Your output should be exactly the lines from the one containing "Click the Component Type column filter icon" through the final line of the following data, please, with no pictures.

──────── SUPPLIED DATA

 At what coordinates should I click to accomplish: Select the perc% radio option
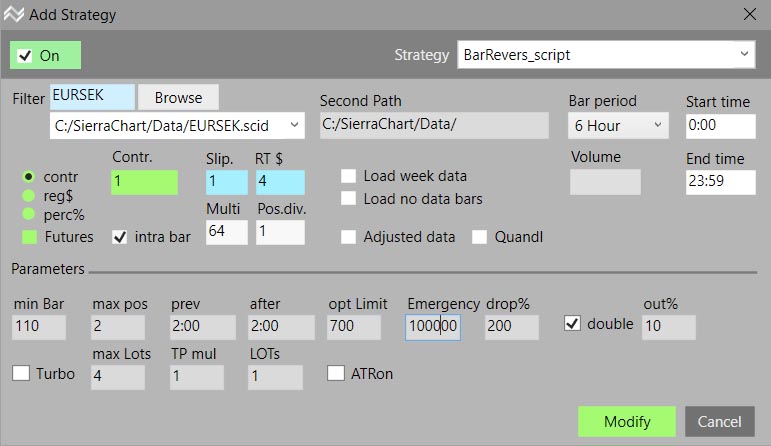[x=29, y=214]
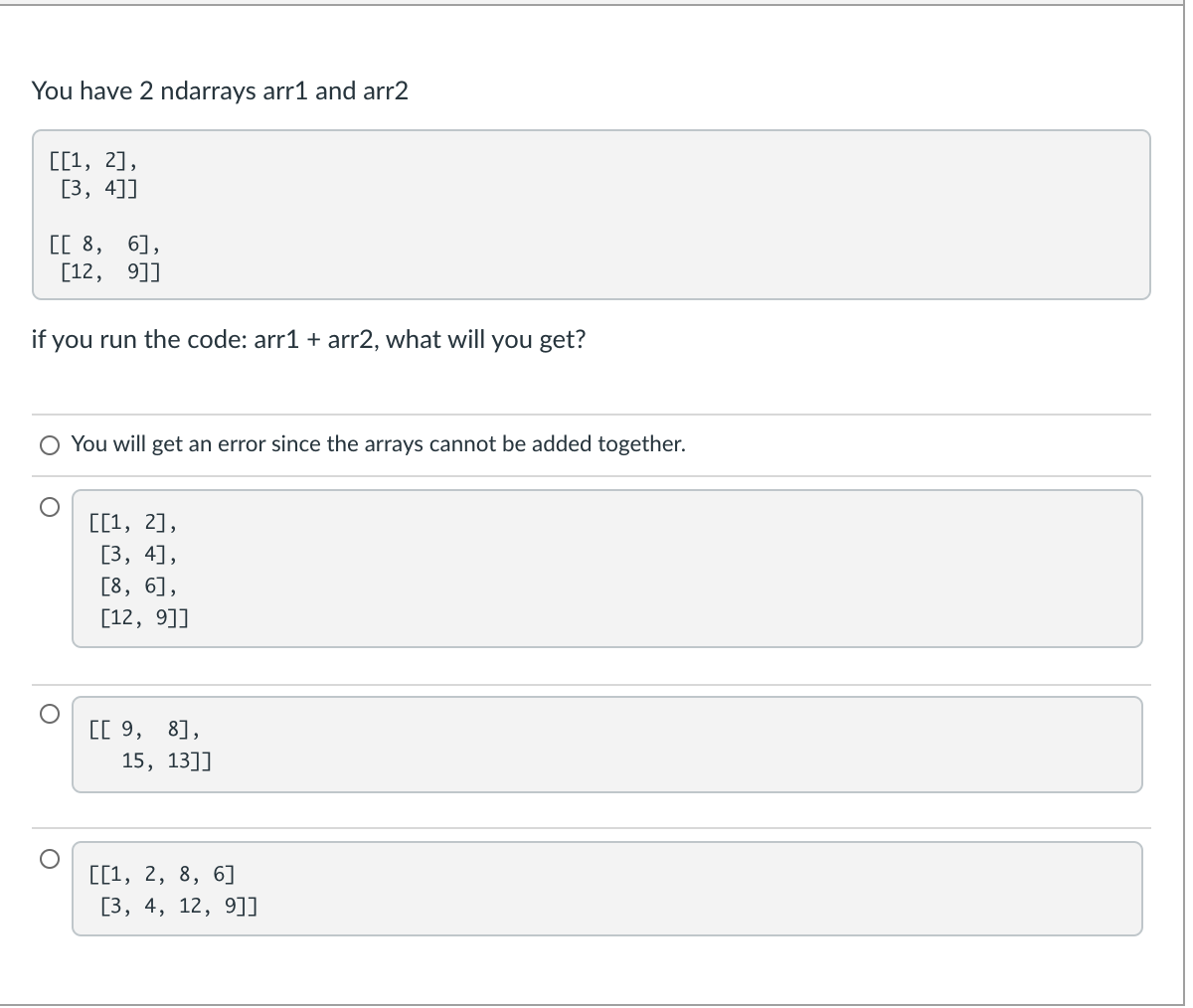Click the answer text about arrays cannot be added
The image size is (1193, 1008).
click(379, 444)
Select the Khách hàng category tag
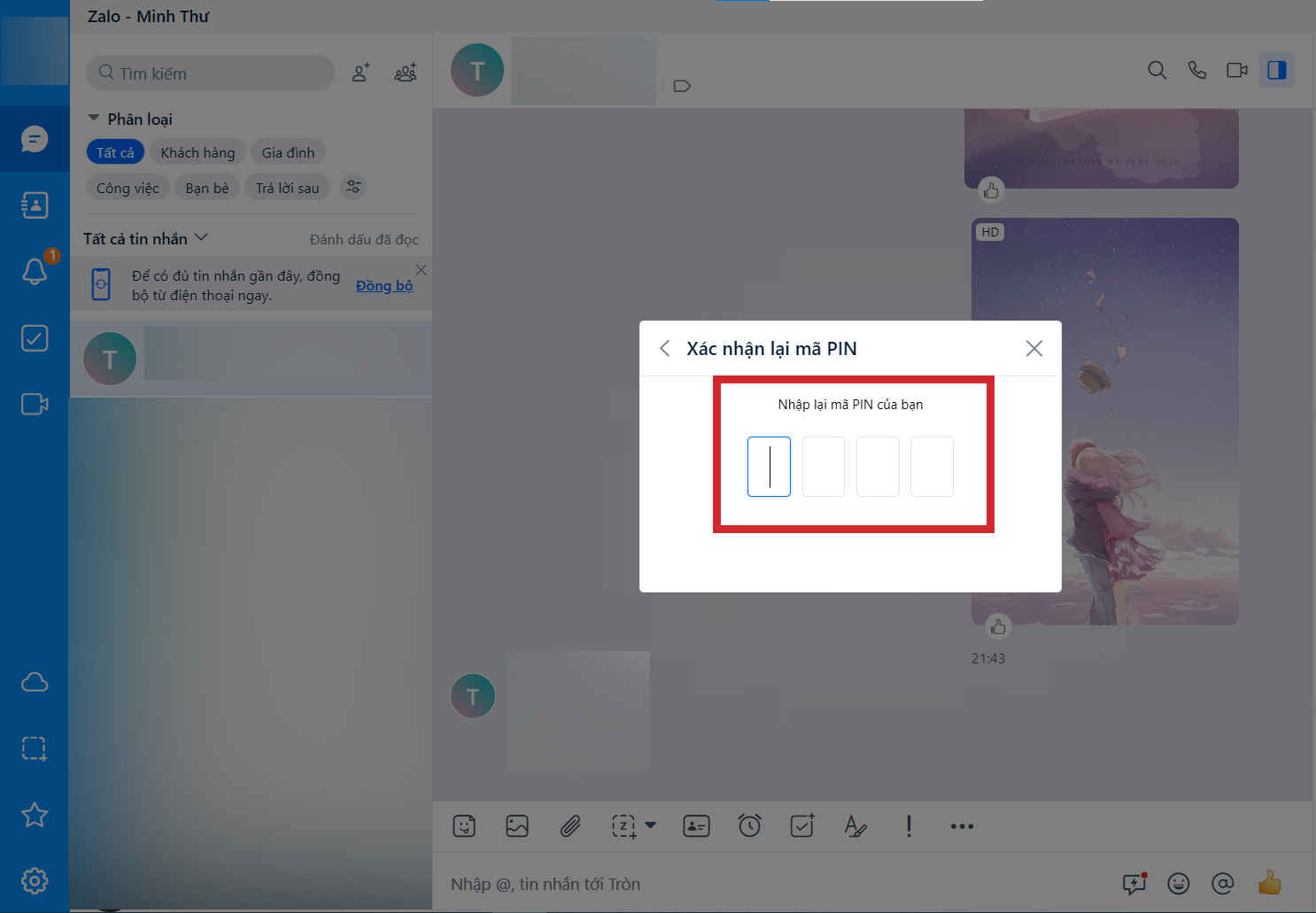The height and width of the screenshot is (913, 1316). (x=197, y=152)
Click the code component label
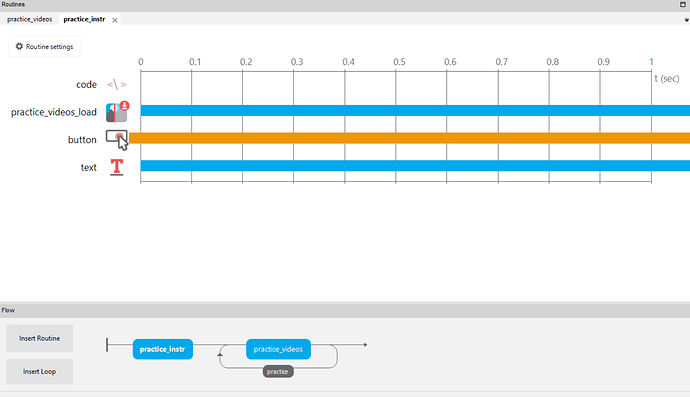The height and width of the screenshot is (397, 690). tap(86, 85)
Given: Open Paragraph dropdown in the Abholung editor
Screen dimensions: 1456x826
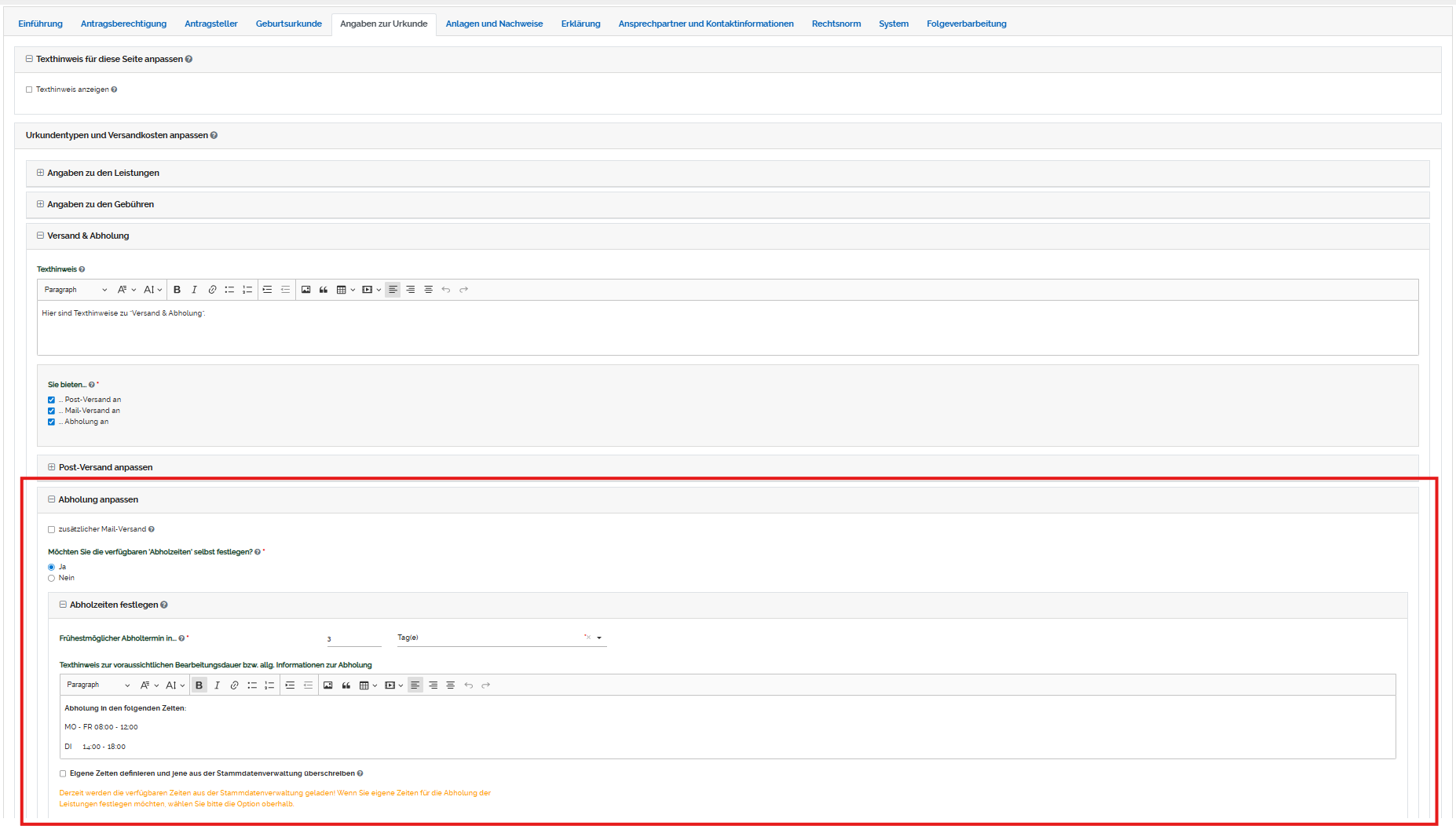Looking at the screenshot, I should click(x=98, y=685).
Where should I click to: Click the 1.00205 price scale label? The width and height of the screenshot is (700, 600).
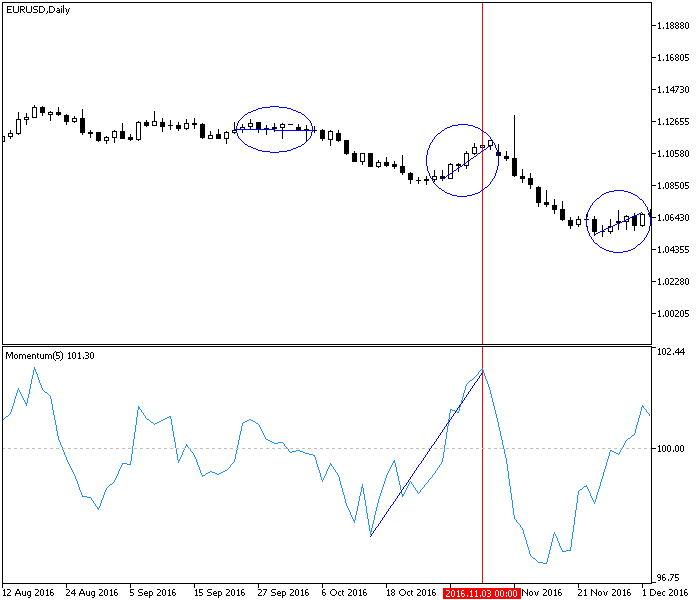click(x=671, y=314)
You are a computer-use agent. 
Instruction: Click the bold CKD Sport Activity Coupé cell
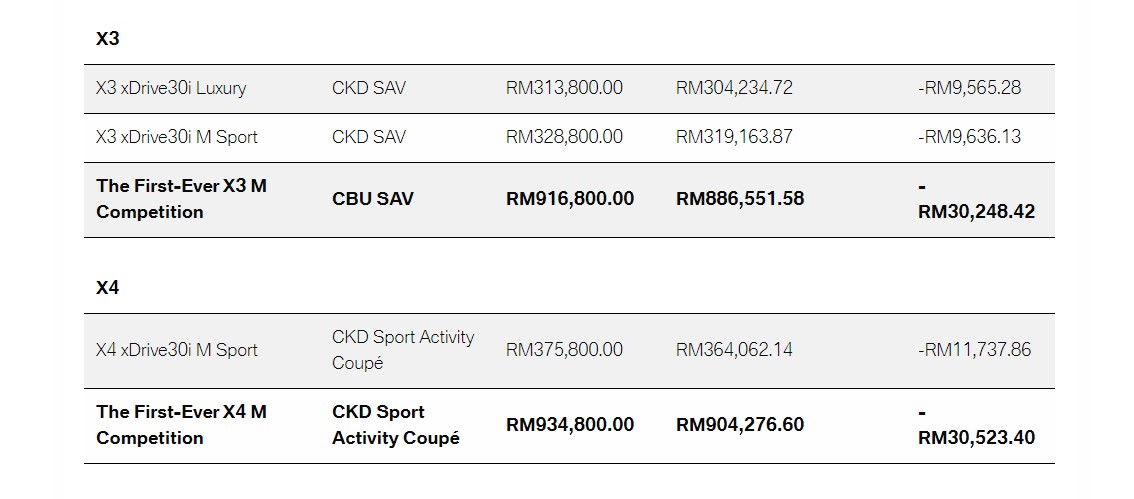click(x=396, y=425)
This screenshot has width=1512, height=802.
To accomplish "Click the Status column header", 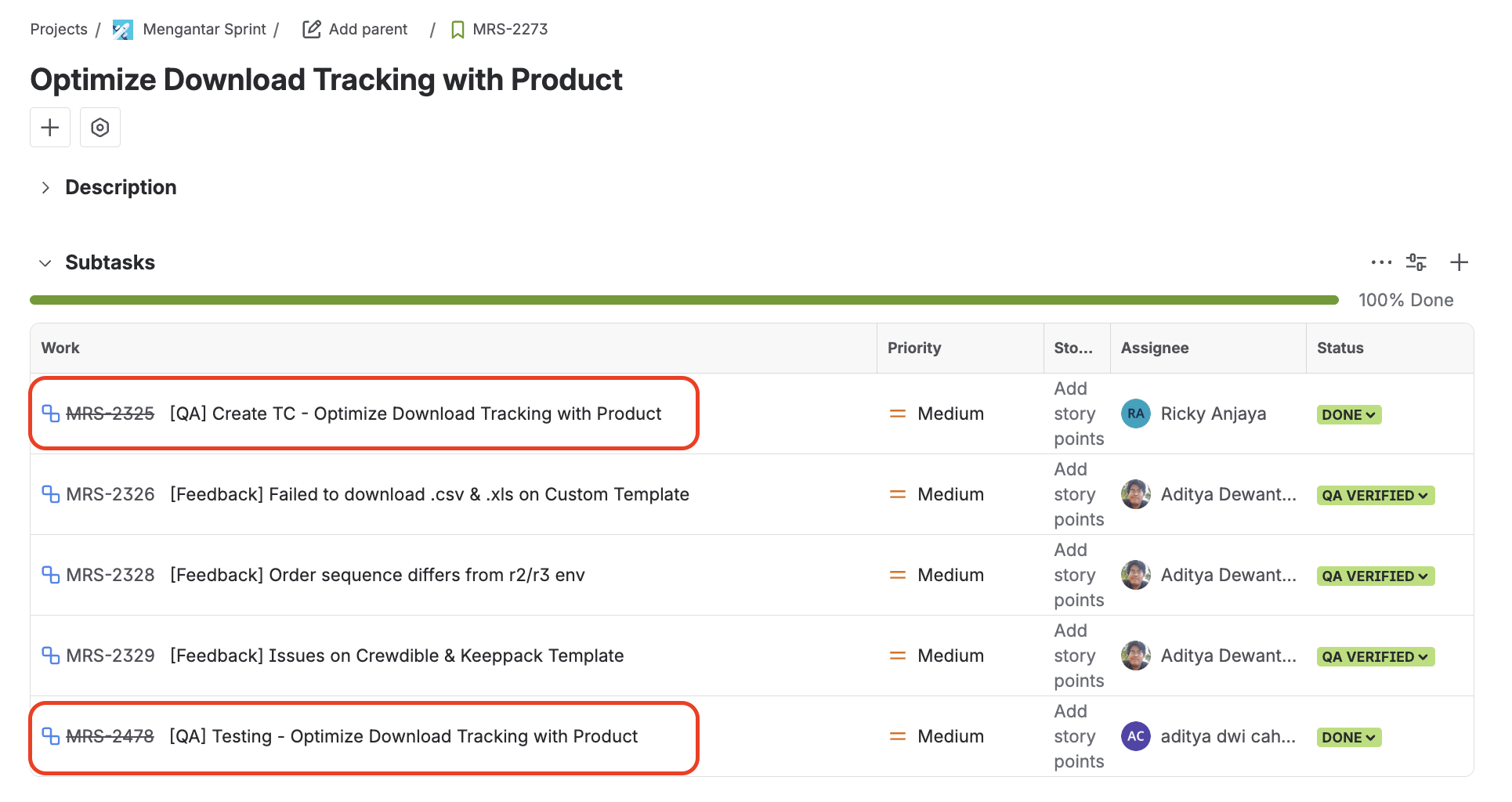I will [1340, 349].
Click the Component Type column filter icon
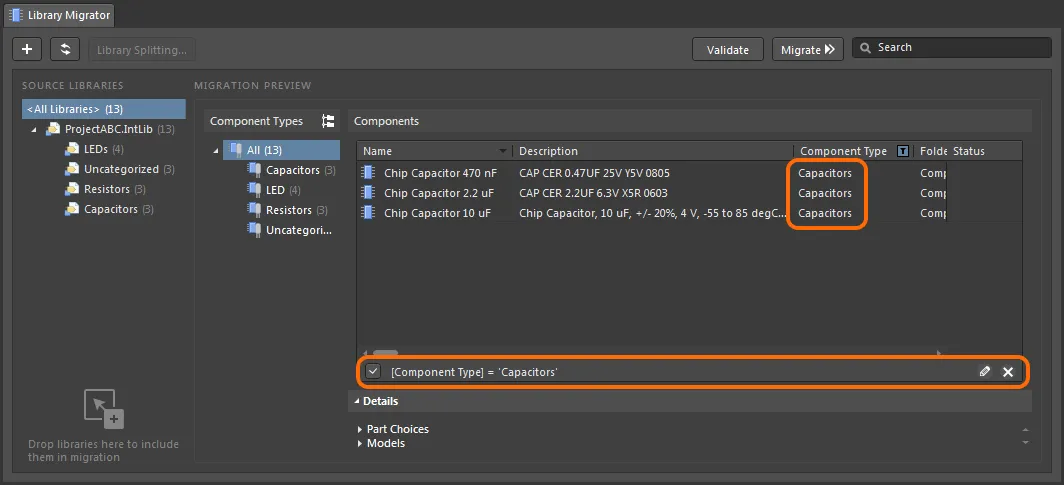The width and height of the screenshot is (1064, 485). (x=903, y=151)
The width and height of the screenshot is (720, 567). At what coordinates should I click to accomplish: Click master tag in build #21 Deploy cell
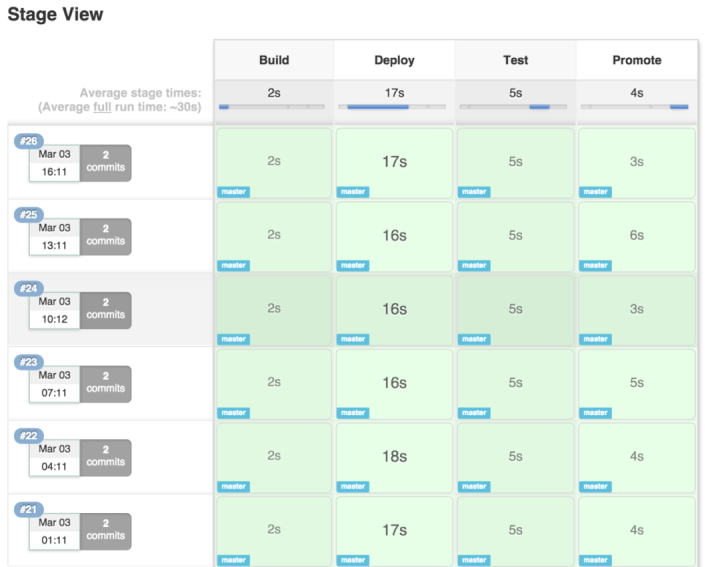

────────────────

## TASK ANSWER
Click the Component Type column filter icon
The width and height of the screenshot is (1064, 485). (x=903, y=151)
The width and height of the screenshot is (720, 567). At what coordinates should I click to accomplish: Click master tag in build #21 Deploy cell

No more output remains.